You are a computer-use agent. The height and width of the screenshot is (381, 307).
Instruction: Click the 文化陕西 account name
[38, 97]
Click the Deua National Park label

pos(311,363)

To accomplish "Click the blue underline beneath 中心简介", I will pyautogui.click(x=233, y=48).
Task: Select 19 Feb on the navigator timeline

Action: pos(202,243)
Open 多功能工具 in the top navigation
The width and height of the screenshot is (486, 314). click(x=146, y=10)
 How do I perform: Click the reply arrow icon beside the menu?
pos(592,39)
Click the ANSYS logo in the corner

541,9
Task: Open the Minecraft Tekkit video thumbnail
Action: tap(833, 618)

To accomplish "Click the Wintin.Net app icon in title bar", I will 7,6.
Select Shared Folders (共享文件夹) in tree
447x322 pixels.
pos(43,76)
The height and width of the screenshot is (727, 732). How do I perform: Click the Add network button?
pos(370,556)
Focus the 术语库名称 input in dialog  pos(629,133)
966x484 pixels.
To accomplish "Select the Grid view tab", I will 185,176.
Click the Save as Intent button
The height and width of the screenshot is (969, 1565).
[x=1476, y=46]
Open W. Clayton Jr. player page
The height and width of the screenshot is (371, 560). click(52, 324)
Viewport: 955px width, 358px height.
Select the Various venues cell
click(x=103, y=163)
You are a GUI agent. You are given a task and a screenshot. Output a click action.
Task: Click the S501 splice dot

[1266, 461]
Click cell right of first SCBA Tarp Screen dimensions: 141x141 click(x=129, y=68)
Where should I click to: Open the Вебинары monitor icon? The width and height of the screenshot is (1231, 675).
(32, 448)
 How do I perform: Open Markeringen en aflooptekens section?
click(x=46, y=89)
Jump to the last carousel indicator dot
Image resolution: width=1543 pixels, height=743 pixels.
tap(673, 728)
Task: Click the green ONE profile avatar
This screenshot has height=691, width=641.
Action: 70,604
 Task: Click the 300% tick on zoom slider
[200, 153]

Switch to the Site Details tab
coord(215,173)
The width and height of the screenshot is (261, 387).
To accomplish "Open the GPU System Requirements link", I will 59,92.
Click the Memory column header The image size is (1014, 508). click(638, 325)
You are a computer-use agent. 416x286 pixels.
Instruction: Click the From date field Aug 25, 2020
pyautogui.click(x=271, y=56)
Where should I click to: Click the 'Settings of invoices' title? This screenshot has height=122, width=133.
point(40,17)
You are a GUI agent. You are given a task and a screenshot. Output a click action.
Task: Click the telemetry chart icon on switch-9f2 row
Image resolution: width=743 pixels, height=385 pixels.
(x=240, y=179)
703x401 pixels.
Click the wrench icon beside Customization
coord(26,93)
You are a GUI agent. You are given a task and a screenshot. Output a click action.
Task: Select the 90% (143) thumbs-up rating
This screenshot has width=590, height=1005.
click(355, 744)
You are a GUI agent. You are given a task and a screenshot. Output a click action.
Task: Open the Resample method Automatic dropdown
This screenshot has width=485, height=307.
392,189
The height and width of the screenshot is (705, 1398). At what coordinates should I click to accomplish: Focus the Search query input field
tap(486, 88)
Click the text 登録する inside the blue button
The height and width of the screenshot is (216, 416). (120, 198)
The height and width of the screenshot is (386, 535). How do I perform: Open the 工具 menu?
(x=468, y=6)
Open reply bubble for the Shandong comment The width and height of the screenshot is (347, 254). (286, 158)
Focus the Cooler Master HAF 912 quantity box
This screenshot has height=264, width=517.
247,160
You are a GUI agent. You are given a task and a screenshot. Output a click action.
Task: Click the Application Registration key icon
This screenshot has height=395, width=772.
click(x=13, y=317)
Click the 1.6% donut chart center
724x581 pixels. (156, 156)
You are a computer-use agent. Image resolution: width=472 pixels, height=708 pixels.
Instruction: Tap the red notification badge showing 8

## TASK GOAL
List all lines above in which the string "computer" appears.

## EXERCISE ANSWER
You are a computer-use agent. The height and width of the screenshot is (381, 307).
You are a computer-use agent. 416x286 pixels.
You are a computer-use agent. Image resolution: width=472 pixels, height=708 pixels.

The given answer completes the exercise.